Task instructions: Search the data for the word "info" and copy out every line that has it.

Material for this task:
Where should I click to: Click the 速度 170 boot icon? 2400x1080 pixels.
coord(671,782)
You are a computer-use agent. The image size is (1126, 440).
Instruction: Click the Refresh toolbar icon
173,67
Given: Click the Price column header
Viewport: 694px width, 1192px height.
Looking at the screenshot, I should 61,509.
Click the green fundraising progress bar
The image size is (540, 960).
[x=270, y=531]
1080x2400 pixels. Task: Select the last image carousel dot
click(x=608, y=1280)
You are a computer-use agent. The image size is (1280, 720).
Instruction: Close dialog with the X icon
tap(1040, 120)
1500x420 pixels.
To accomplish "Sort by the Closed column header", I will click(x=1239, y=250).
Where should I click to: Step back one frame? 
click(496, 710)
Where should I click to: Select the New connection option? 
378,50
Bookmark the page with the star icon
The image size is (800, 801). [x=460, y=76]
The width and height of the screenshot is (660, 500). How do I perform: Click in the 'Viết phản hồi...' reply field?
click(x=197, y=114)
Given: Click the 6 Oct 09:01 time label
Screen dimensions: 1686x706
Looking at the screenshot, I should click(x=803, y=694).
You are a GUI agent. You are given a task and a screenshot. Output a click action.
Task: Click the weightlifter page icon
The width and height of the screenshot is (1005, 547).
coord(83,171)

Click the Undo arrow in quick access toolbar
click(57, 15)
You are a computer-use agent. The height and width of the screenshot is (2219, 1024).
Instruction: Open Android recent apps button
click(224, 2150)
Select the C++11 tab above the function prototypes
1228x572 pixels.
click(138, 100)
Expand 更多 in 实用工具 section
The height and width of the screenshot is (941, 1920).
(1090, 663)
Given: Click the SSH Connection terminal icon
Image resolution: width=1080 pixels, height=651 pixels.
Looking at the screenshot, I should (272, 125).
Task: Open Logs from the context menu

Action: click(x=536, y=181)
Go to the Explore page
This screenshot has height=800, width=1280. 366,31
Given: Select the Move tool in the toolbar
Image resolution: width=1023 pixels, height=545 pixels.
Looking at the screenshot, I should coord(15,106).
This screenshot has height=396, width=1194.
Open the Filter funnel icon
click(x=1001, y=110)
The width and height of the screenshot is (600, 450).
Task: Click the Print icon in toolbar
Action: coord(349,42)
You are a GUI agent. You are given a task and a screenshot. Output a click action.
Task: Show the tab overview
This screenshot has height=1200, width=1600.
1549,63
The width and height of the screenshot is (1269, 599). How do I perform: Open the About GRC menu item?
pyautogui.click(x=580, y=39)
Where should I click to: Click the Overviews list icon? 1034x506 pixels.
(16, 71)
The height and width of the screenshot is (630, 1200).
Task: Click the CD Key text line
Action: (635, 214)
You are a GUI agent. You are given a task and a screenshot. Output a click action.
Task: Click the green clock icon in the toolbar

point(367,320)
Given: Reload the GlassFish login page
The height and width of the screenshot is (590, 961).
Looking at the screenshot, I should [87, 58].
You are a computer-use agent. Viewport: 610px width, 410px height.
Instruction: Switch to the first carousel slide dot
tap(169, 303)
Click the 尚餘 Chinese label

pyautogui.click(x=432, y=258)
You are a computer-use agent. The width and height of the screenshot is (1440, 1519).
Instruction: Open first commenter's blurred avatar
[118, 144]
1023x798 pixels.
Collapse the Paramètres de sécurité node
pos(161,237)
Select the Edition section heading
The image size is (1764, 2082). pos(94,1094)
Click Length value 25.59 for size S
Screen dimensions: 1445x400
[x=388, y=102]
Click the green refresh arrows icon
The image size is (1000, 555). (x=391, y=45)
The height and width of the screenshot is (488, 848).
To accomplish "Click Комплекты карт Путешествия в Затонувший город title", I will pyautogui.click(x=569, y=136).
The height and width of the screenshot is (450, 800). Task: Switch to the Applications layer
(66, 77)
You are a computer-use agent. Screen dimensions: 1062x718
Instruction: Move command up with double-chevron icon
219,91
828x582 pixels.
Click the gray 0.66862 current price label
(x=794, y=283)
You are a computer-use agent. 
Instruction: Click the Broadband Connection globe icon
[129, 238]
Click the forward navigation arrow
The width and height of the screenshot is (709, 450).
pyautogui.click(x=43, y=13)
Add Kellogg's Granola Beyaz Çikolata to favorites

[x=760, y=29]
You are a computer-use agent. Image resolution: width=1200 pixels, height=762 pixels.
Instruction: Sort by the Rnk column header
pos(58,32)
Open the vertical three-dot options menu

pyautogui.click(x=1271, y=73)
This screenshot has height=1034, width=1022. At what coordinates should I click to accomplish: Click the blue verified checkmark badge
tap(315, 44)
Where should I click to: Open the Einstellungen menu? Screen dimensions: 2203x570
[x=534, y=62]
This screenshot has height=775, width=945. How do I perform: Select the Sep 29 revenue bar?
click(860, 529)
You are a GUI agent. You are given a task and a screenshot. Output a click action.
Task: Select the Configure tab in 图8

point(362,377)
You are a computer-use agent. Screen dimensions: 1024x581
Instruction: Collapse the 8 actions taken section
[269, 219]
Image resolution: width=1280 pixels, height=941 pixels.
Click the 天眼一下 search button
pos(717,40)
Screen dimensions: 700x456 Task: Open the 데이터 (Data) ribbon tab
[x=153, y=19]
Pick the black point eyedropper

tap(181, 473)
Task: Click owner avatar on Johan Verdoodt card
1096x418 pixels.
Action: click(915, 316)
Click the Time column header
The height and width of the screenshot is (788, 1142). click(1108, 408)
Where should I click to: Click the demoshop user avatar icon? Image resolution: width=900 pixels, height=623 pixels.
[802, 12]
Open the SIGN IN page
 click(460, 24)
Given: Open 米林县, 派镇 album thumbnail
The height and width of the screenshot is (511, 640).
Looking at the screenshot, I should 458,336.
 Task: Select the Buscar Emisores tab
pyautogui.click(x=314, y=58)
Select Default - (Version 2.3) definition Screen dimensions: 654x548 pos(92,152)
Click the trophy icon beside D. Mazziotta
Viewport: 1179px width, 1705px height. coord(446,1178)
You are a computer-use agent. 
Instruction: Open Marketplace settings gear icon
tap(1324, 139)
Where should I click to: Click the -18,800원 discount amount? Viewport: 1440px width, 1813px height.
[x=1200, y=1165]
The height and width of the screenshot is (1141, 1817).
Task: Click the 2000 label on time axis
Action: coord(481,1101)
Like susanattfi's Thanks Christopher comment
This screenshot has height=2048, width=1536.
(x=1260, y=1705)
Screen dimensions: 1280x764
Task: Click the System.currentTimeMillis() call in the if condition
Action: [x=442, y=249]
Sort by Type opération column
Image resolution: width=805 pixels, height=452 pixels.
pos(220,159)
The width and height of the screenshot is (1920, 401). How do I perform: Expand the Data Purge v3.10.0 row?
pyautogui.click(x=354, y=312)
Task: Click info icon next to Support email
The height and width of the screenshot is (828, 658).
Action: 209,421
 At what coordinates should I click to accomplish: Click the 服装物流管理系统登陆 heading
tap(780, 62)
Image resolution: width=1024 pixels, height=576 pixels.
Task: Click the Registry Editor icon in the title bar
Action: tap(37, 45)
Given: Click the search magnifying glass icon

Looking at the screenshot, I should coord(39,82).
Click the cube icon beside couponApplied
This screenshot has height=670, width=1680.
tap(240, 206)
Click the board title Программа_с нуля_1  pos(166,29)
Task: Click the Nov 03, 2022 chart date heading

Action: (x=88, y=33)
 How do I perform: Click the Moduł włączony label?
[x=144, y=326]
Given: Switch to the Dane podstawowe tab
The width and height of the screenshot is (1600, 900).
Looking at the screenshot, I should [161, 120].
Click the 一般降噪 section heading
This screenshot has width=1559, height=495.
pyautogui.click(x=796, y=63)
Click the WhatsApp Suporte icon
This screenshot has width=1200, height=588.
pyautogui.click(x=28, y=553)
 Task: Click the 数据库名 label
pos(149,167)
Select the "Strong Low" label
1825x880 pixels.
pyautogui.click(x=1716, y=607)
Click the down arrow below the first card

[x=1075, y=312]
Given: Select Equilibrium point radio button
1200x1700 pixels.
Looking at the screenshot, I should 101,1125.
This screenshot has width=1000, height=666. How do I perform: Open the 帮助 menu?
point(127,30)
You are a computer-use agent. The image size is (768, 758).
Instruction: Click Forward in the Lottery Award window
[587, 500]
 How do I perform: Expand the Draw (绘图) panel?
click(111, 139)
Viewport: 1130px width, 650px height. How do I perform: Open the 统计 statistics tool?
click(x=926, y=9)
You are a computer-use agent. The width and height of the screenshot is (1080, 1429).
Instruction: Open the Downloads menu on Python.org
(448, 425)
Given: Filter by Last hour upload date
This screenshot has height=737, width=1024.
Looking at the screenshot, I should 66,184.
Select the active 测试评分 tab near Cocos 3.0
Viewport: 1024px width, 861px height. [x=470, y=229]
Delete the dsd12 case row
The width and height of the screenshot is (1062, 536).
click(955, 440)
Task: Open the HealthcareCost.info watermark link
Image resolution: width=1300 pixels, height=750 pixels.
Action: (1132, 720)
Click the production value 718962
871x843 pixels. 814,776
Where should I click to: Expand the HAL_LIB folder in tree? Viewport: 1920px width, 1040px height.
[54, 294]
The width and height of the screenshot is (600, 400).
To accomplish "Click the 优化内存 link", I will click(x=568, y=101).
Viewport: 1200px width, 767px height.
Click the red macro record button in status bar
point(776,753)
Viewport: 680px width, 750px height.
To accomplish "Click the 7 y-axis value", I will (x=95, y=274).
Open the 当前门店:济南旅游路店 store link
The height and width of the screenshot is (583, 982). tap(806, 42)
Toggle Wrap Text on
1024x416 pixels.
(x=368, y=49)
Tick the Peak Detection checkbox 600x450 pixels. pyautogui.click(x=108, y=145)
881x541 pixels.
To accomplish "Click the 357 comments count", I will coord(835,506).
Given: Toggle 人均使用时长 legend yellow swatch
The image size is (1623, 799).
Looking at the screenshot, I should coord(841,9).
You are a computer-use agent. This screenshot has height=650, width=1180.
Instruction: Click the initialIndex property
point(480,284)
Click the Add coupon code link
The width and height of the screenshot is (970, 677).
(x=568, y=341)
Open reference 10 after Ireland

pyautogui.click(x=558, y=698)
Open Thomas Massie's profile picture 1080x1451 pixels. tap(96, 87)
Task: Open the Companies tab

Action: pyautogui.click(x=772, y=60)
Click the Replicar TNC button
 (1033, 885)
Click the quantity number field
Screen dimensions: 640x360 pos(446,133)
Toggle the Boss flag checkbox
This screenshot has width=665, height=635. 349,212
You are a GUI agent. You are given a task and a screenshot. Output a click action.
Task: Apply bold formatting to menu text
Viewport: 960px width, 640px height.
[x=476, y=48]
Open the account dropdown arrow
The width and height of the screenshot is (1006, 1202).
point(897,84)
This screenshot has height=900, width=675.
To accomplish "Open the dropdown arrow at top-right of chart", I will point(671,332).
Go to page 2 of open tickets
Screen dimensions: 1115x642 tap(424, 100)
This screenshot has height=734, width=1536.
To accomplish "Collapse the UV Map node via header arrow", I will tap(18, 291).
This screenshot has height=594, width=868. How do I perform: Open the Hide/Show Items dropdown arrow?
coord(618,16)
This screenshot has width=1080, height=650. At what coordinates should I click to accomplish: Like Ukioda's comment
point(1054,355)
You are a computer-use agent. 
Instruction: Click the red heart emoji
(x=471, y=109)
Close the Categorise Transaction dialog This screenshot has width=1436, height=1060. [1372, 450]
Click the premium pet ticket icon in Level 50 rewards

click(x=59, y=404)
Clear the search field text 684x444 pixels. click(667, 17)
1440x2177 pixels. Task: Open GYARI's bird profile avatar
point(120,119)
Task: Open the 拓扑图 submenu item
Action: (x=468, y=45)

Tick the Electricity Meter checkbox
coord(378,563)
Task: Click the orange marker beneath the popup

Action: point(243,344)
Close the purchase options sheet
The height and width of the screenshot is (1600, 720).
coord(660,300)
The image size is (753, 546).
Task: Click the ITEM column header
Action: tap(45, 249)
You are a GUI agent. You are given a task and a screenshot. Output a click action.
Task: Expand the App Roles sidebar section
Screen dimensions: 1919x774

Answer box:
Task: Click info icon next to Support email
Task: Open the HealthcareCost.info watermark link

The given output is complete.